The corporate media is doing its utmost to downplay the danger of dictatorship. The New York Times, the Washington Post and the Wall Street Journal all reported Trump’s posted threat against Chicago on their websites Saturday, but not in their print editions, and the subject was dismissed by several of the Sunday television interview programs. “Meet the Press” made no mention of it, while CNN allowed Homan, speaking for the president, to claim that Trump’s words—in a posting designed and paid for by the White House—had been taken out of context!
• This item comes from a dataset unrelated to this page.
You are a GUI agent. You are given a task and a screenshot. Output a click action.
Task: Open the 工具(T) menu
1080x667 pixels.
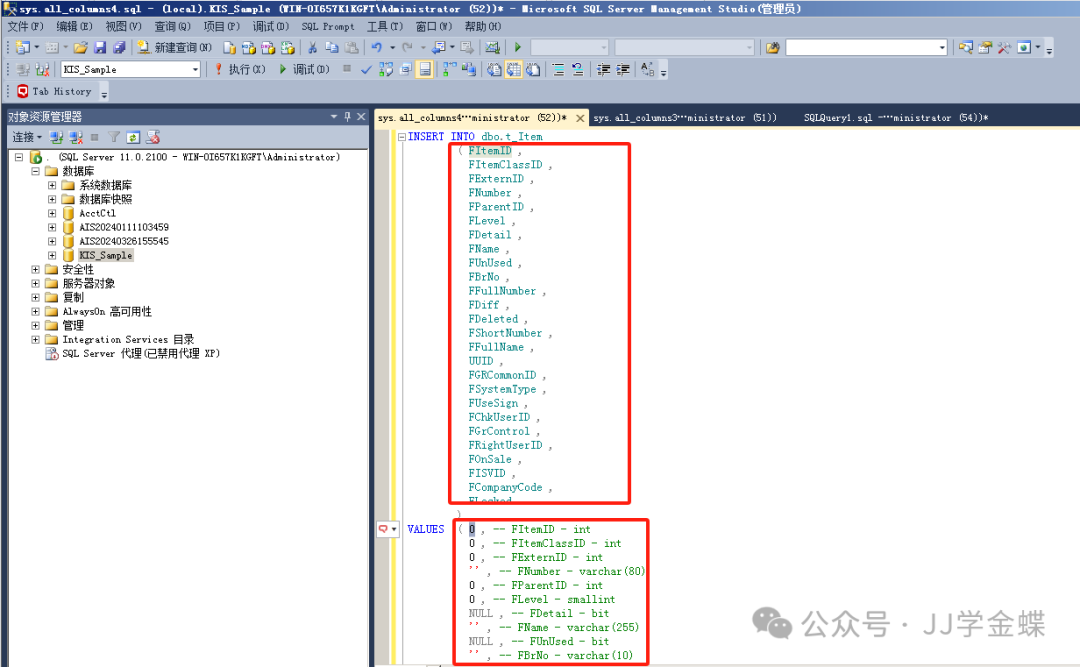click(x=385, y=26)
In Illinois, Governor J.B. Pritzker and Senator Tammy Duckworth described Trump’s actions as “declaring war on an American city” and “not normal,” while Chicago Mayor Brandon Johnson warned that Trump wanted to “occupy our city and break our Constitution.” But none of them proposed any action beyond filing lawsuits that will drag on for years in courts dominated by Trump’s appointees.
The congressional Democratic leadership has said little and done nothing in response to Trump’s escalating military-police repression. Vermont Senator Bernie Sanders, in the midst of his “fighting oligarchy” tour, is doing everything he can to pretend it is not happening. There are no calls for impeachment, no effort to mobilize mass demonstrations, no fight to stop Trump’s coup. This is because the Democrats are terrified that a call for mass opposition to the Trump administration could spiral out of their control and pose a threat to the entire ruling class.
The bureaucracy of the AFL-CIO, UAW, Teamsters, and the other trade unions are even more terrified of the consequences of a mass working class movement against Trump. It has said nothing about Trump’s seizure of dictatorial powers, just as it has done nothing to defend the hundreds of immigrant workers rounded up in Georgia. The apparatus is an instrument of the corporations and the state, functioning as a labor police force to suppress opposition in the workplace.
But the issues now confronting workers cannot be ignored. The Socialist Equality Party insists that only the working class, organized independently of the union bureaucracy and the Democrats, can stop the establishment of dictatorship.
As the World Socialist Web Site wrote on August 20:
In the absence of opposition from within the existing political structure, the center of resistance to Trump must move to the working class. The basic political questions that must be answered are: What must be done by the working class, with the support of students and all progressive forces within society, to stop the establishment of a dictatorship in the United States? What are the new forms of organized mass action, including a general strike, required to defend the democratic rights of the working class? What changes in the economic and social structure of the country are necessary to break the power of the financial-corporate oligarchy?
These questions must become the subject of discussion in every workplace, neighborhood and school. Workers must organize to demand and fight for an end to dictatorship and repression, uniting native-born and immigrant workers alike against ICE raids and mass roundups. They must oppose the squandering of billions of dollars on imperialist war while social needs go unmet, resist the attacks on science and public health, and insist on safe workplaces where lives are valued above profit.
The Socialist Equality Party calls for the working class to take the lead in organizing mass opposition to Trump’s coup. This means building rank-and-file committees in every workplace, school and neighborhood to coordinate strikes, demonstrations and collective resistance. Such committees must prepare the ground for a general strike against dictatorship and war.
If there is to be real opposition, it must come from the independent mobilization of workers themselves. Guided by a socialist perspective, this movement must aim to take political power out of the hands of the financial oligarchy and reorganize society on the basis of equality and human need, not private profit. Only in this way can inequality, repression and dictatorship be ended.